- [TEXT SECTION]:

I talk a lot about flexible and multi-skilled teams, but rarely in my current role do I get let loose in one any more. Knowing I need more exposure in these teams I got along to couple of events recently for that exact purpose.
A hackathon (my first), turned out to be a pretty intense experience. I won’t lie, I was definitely the odd one out (not being a developer, not working at a start-up, not having a mac covered in stickers…); and the value I brought was thoroughly exhausted 20 mins into the day (if I’m being kind), but I learnt a load.
Jointly hosted by tfl and TicketMaster as part of London Tech Week, the goal was to hack an idea using the data available from their public apis. I joined a small group of 3 from LiveStyled.com with the idea of Gig Roulette.

- [WORK TO COMPLETE]:
A – Decide whether each statement below agrees with the hackathon account. Answer yes or no for each, and quote the exact words from the account that settle it.
(i) The hackathon was the writer's first.
(ii) TicketMaster hosted the event on its own.
(iii) The writer joined a group of five people.
B – Using the hackathon account, answer each question on its own line, labeled to match.
(i) As part of what larger event was the hackathon held?
(ii) What idea did the writer's group work on?
(iii) How far into the day, by the writer's estimate, was the value the writer brought used up?
C – Write the next part of the hackathon account, picking up right after its final sentence.

- [DATA EXCERPTS]:

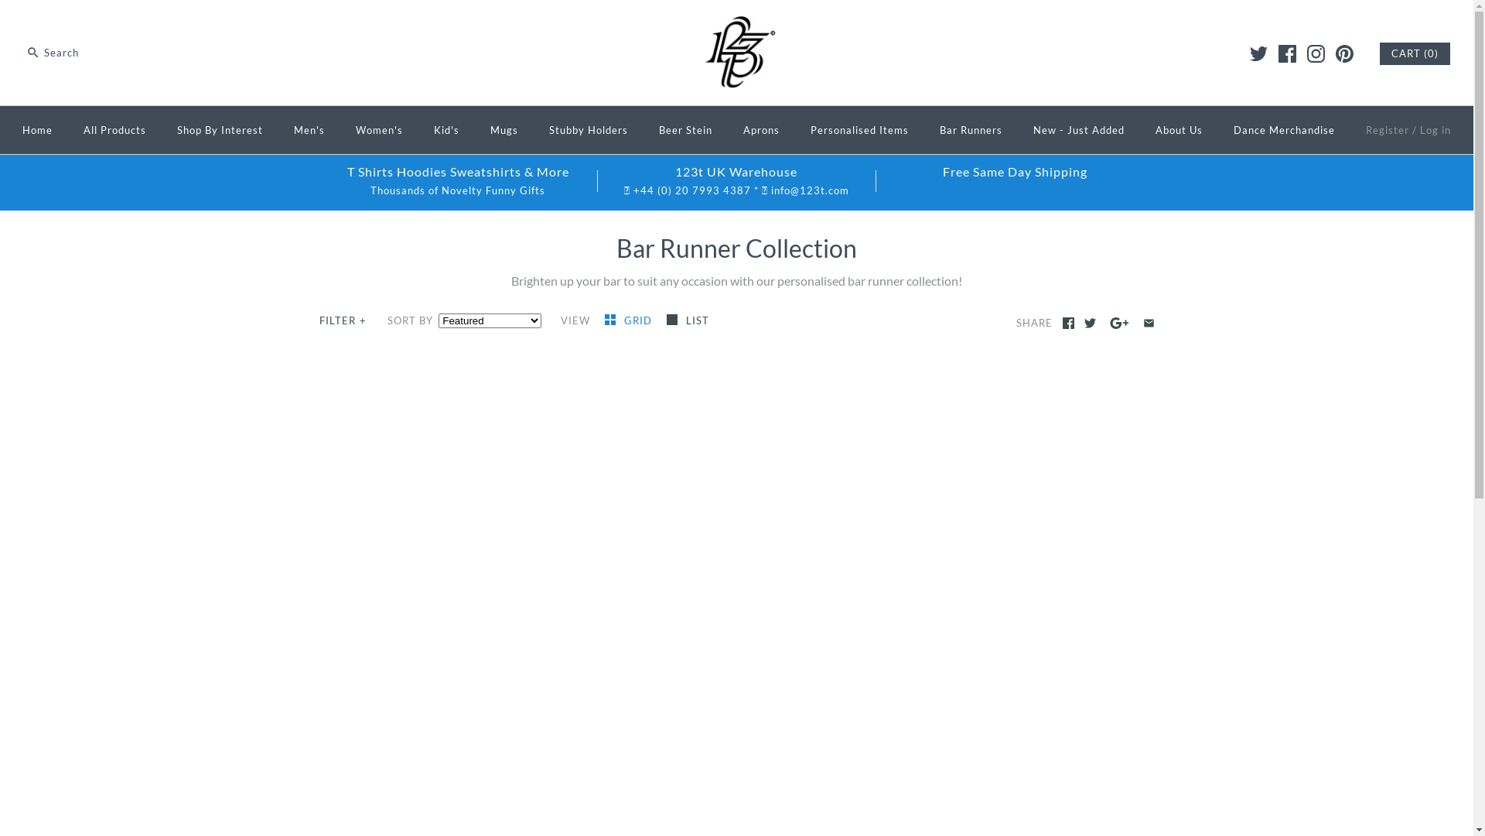 This screenshot has height=836, width=1485. Describe the element at coordinates (446, 129) in the screenshot. I see `'Kid's'` at that location.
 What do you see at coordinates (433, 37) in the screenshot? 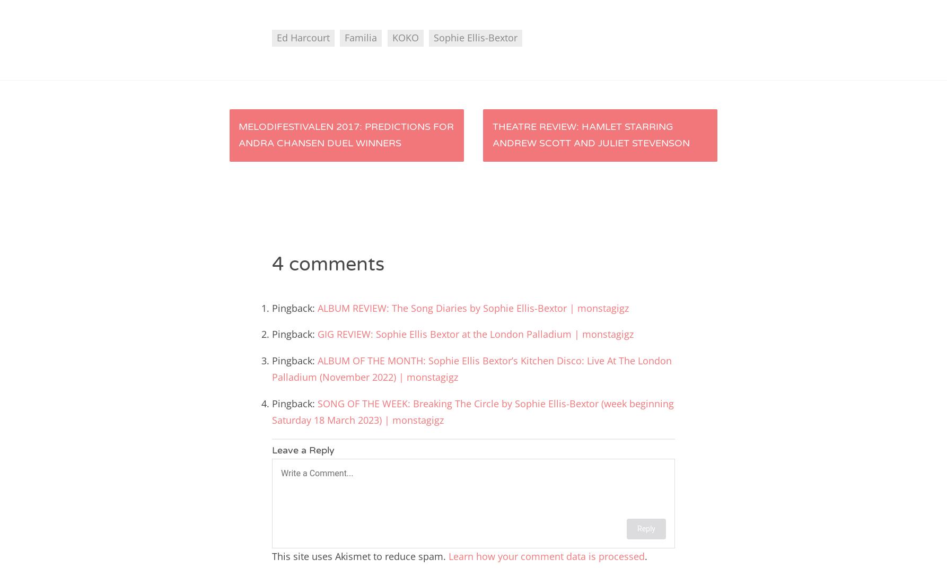
I see `'Sophie Ellis-Bextor'` at bounding box center [433, 37].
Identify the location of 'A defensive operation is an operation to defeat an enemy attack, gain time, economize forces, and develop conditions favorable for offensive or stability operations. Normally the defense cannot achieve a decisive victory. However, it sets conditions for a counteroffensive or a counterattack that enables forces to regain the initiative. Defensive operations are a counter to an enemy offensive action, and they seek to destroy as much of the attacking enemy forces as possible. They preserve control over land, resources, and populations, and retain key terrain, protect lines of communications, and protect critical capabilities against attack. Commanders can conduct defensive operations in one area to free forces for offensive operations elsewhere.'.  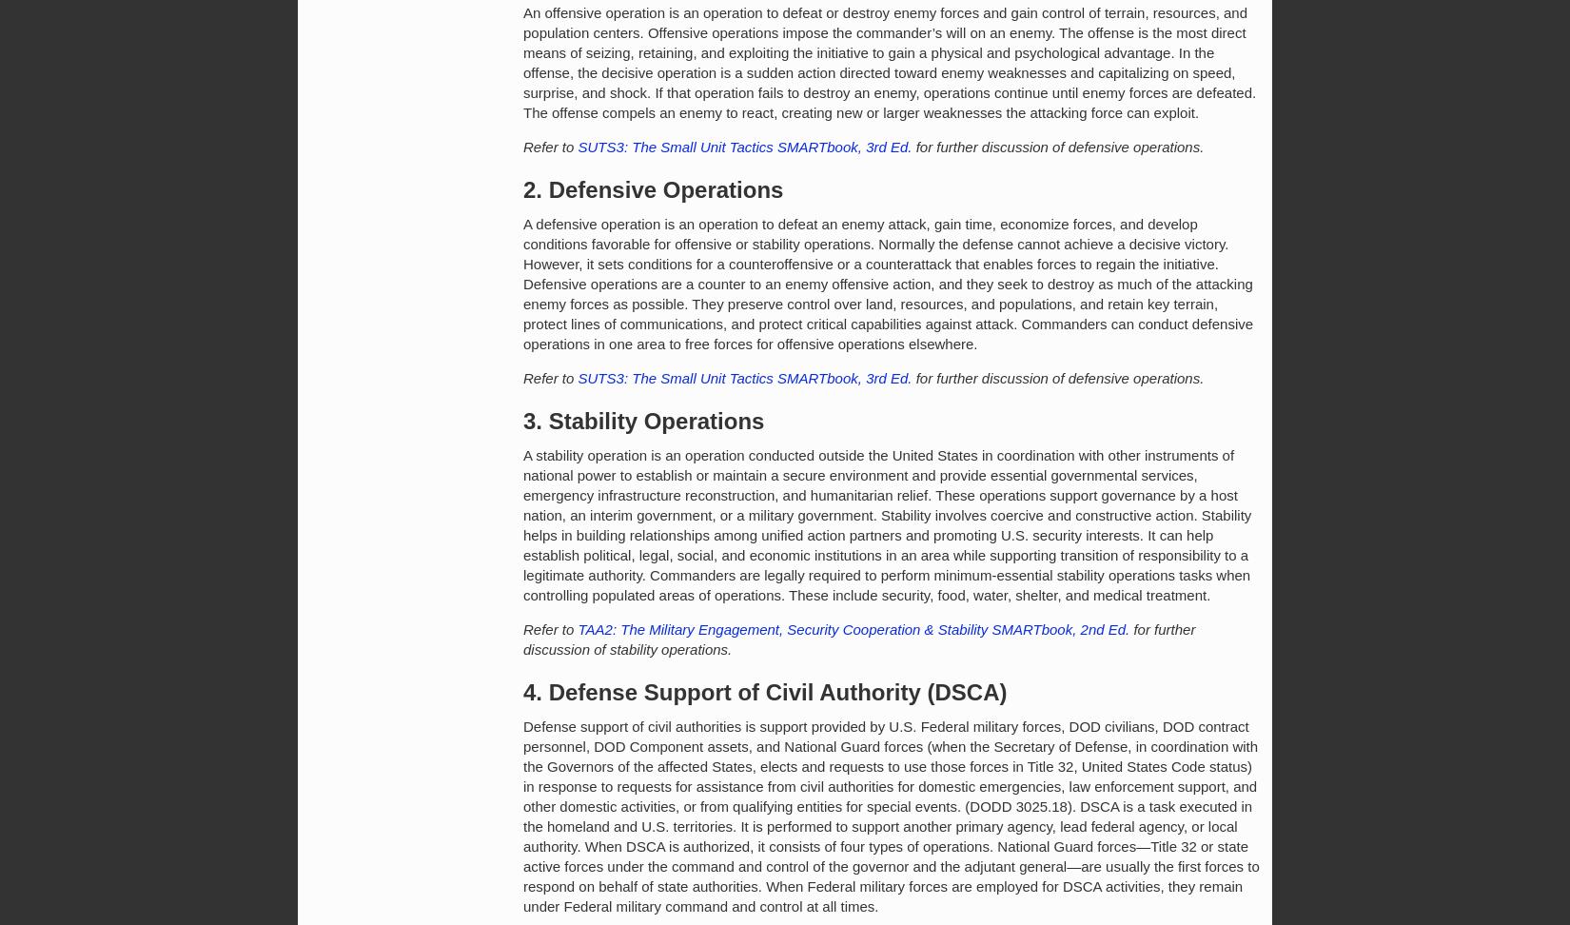
(888, 284).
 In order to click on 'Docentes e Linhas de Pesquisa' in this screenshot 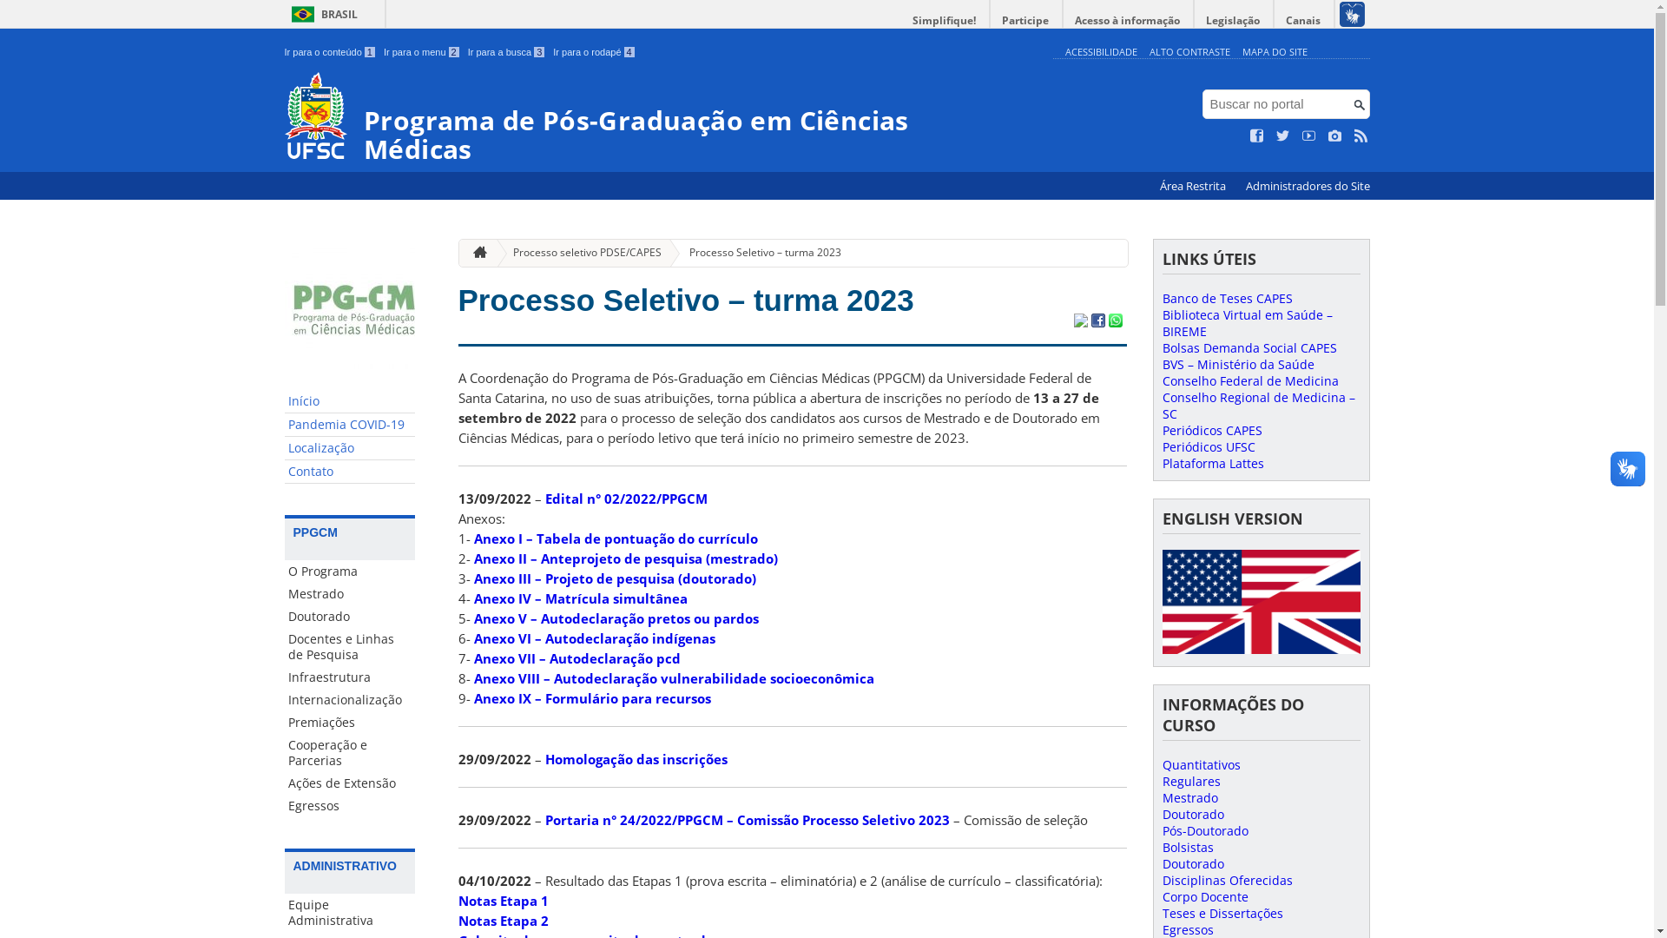, I will do `click(284, 646)`.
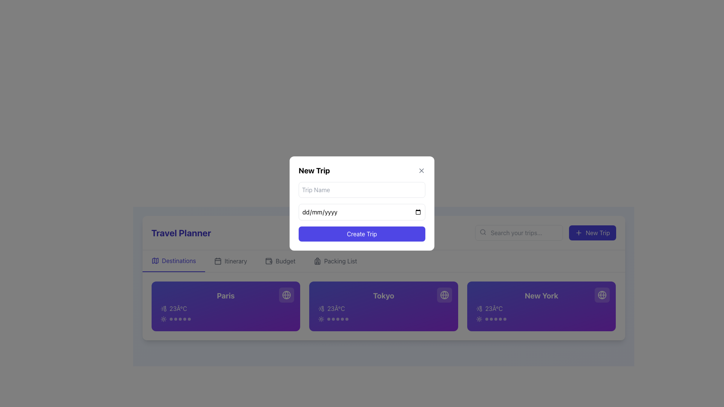 The image size is (724, 407). I want to click on the 'Itinerary' navigation button, which is the second option in the horizontal navigation menu, so click(230, 261).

- [ANSWERS FOR THIS EXERCISE]:
A –
(i) Yes: "A hackathon (my first)"
(ii) No: "Jointly hosted by tfl and TicketMaster"
(iii) No: "I joined a small group of 3 from LiveStyled.com"

B –
(i) London Tech Week
(ii) Gig Roulette
(iii) 20 mins

C –
Trawling the apis and defining practical end points was about as technical as I got, but being involved in design, UX, UI and data conversations (however small) highlighted that we all had something to offer beyond what our job titles might suggest. The area I felt most confident was, unsurprisingly, keeping the focus on the problem and ensuring we kept our product at a minimum viable level before getting too excited with a ton of new features (which always seemed to happen immediately after a coffee…) Probably annoyed everyone no end, but at least we got an end to end journey finished(ish). Turned out we won too!
Gig Roulette took a few user filters - date, maximum travel time, budget and genre; returned a match, took payment (we faked this part), and only then did it tell you where you were going, and provided your route there. Good fun I thought, and definitely something I’d use!
I got along to a BDD session recently too, put on by the good folks at Cucumber.io, where I spent my time as one half of a dev pair(!) We were running through a test driven development cycle, writing automated tests (from the BDD scenarios), writing the code to pass the tests, then refactoring. Again, the experience and knowledge gained by me far outweighed the value I gave, but huge thanks to Jeff from MoogSoft.com for his patience and help.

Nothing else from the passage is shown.